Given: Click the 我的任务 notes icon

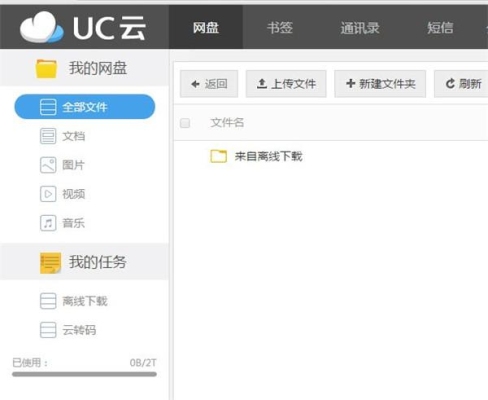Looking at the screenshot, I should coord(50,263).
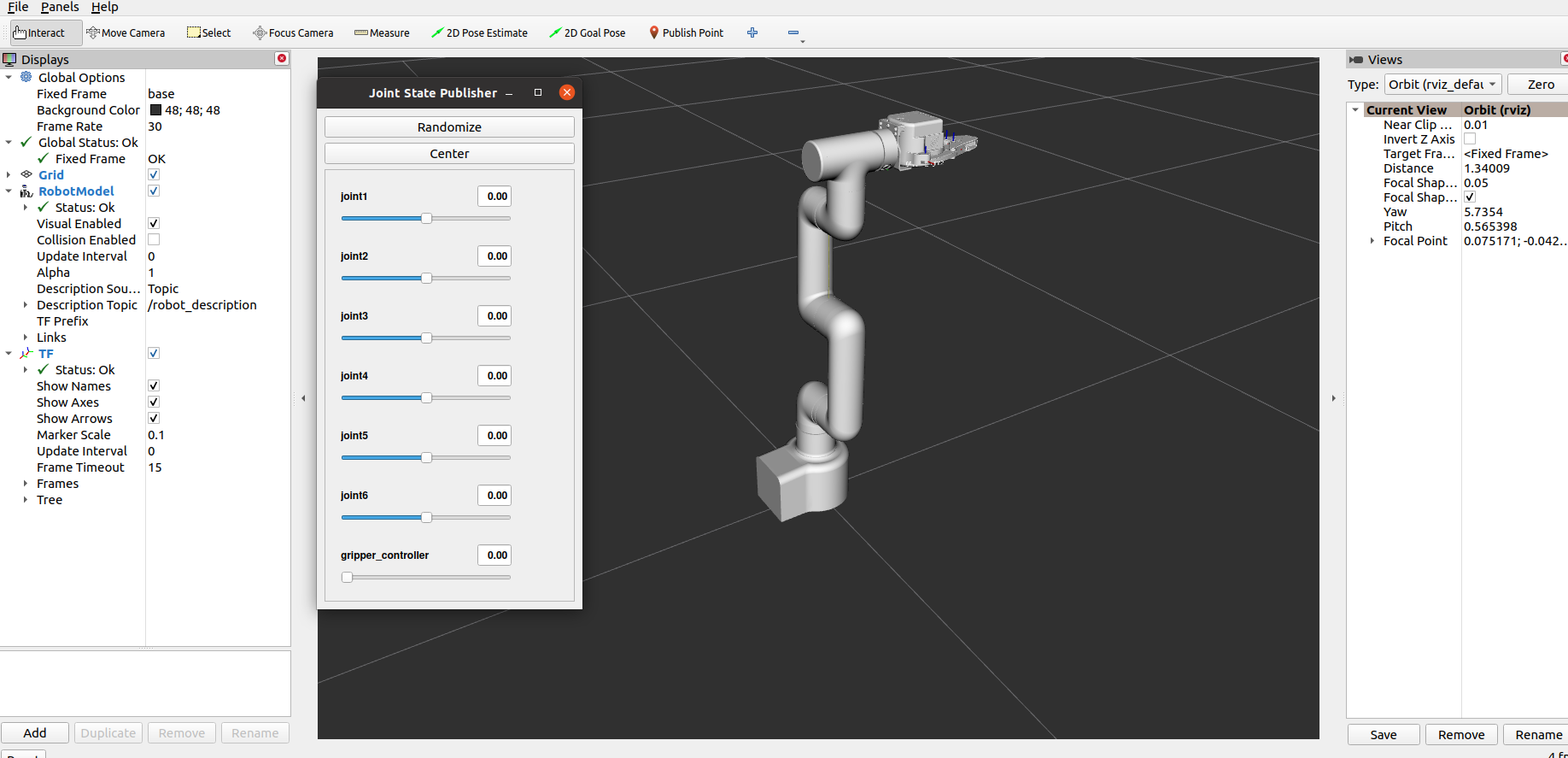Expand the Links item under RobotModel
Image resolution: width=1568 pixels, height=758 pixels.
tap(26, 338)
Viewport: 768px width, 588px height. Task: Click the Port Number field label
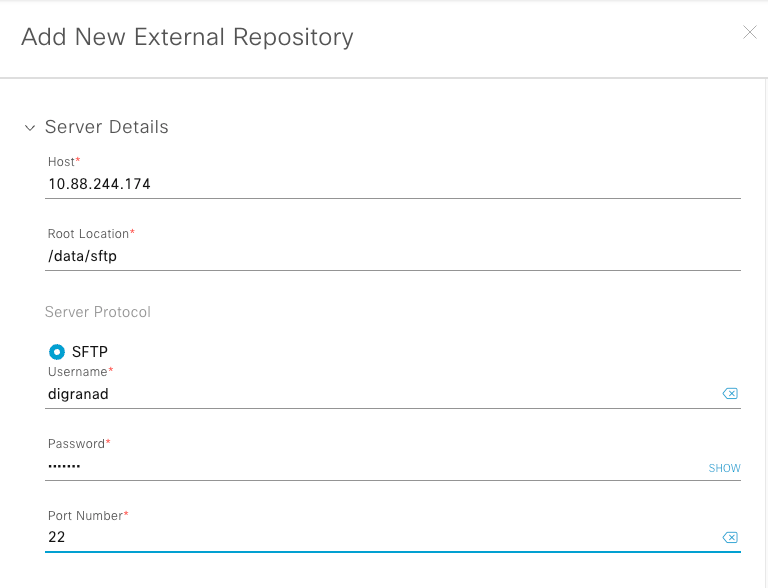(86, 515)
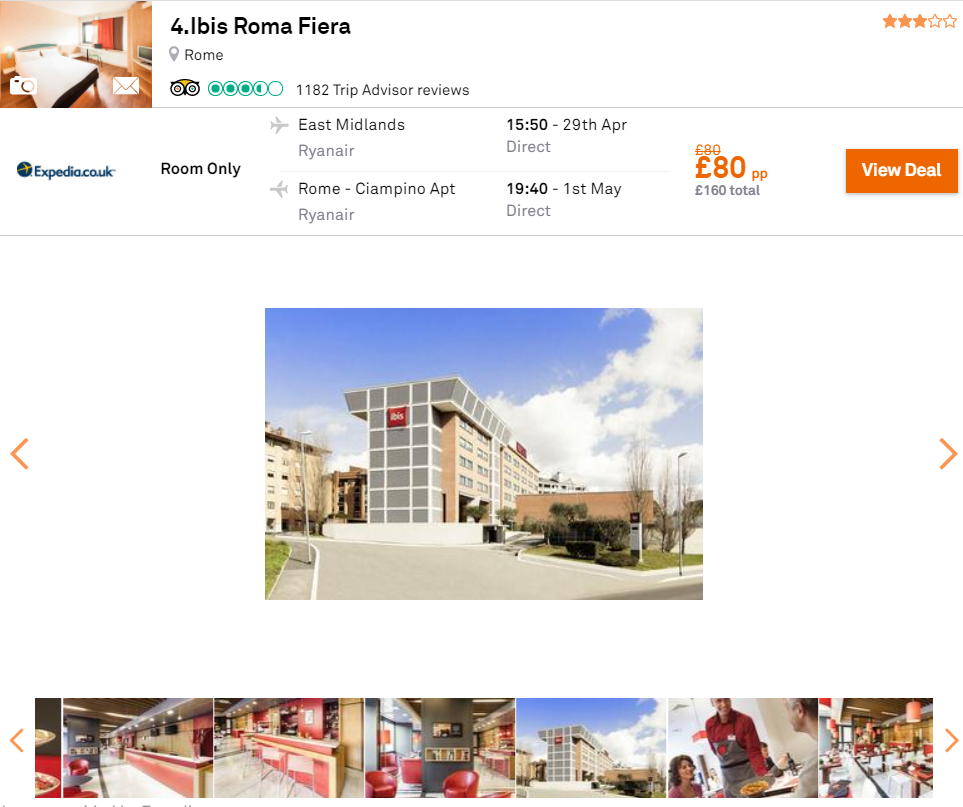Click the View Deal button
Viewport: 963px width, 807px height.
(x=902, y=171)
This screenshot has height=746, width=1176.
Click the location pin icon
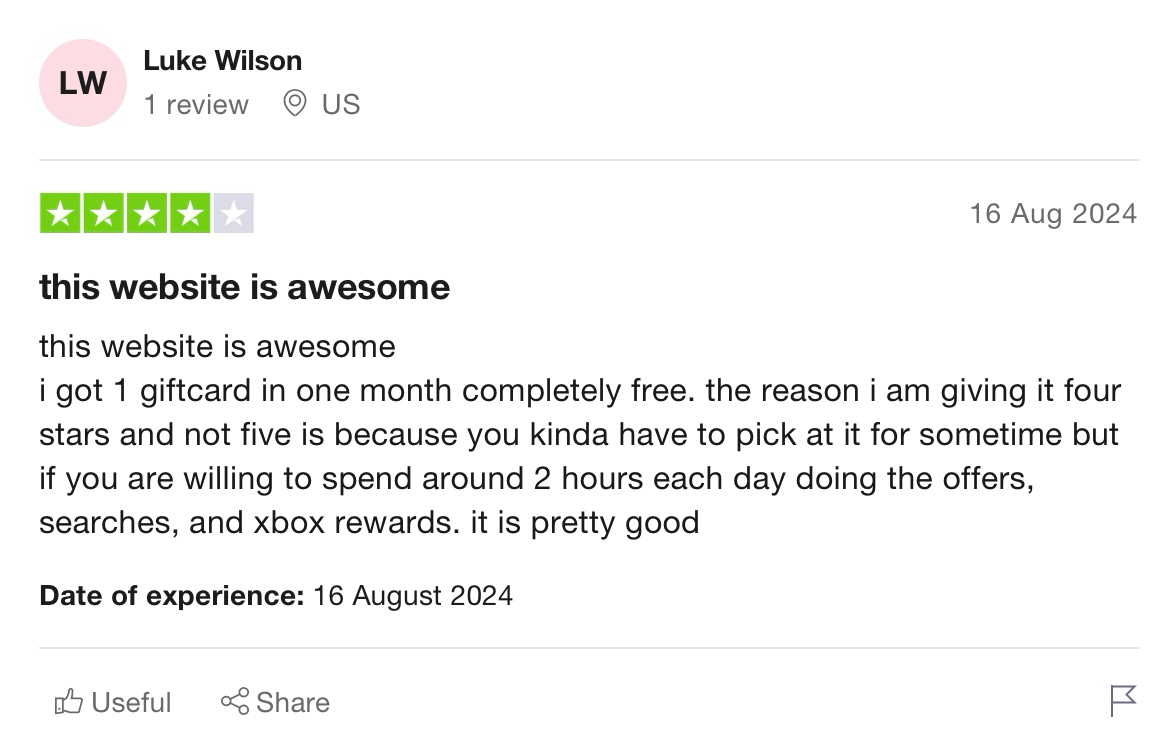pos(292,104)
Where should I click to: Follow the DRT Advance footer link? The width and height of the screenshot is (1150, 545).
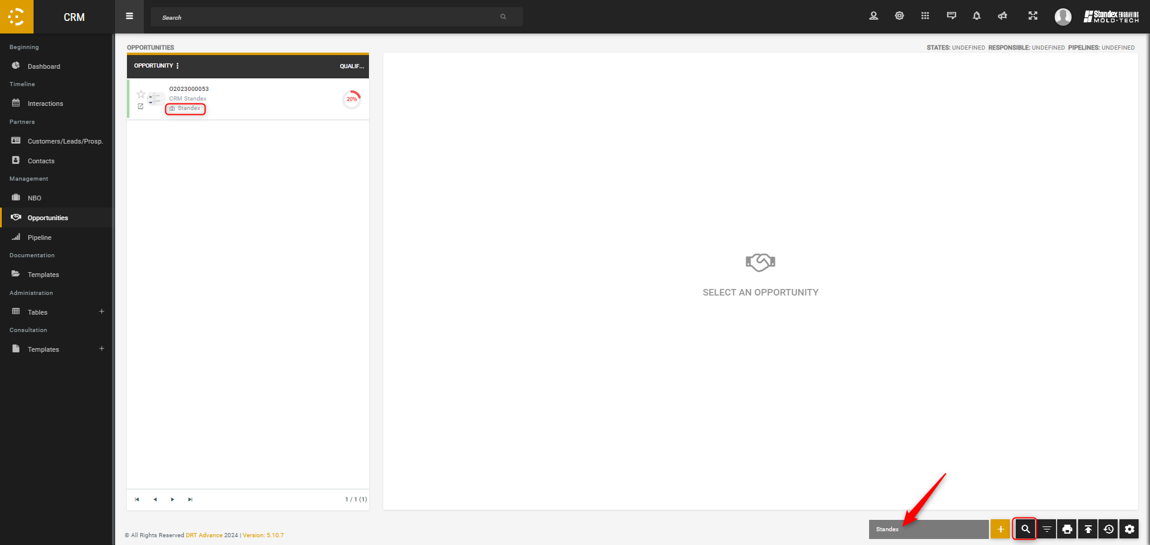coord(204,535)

....

Print all of the data above verbatim, leaving out the pictures.

Given: Click the 我的任务 notes icon

Looking at the screenshot, I should coord(50,263).
Expand the Links item under RobotModel
Image resolution: width=1568 pixels, height=758 pixels.
tap(26, 338)
Viewport: 768px width, 588px height. Task: Click the Port Number field label
(86, 515)
Click the View Deal button
Viewport: 963px width, 807px height.
(x=902, y=171)
This screenshot has height=746, width=1176.
Click the location pin icon
pos(292,104)
Where should I click to: Follow the DRT Advance footer link? The width and height of the screenshot is (1150, 545).
coord(204,535)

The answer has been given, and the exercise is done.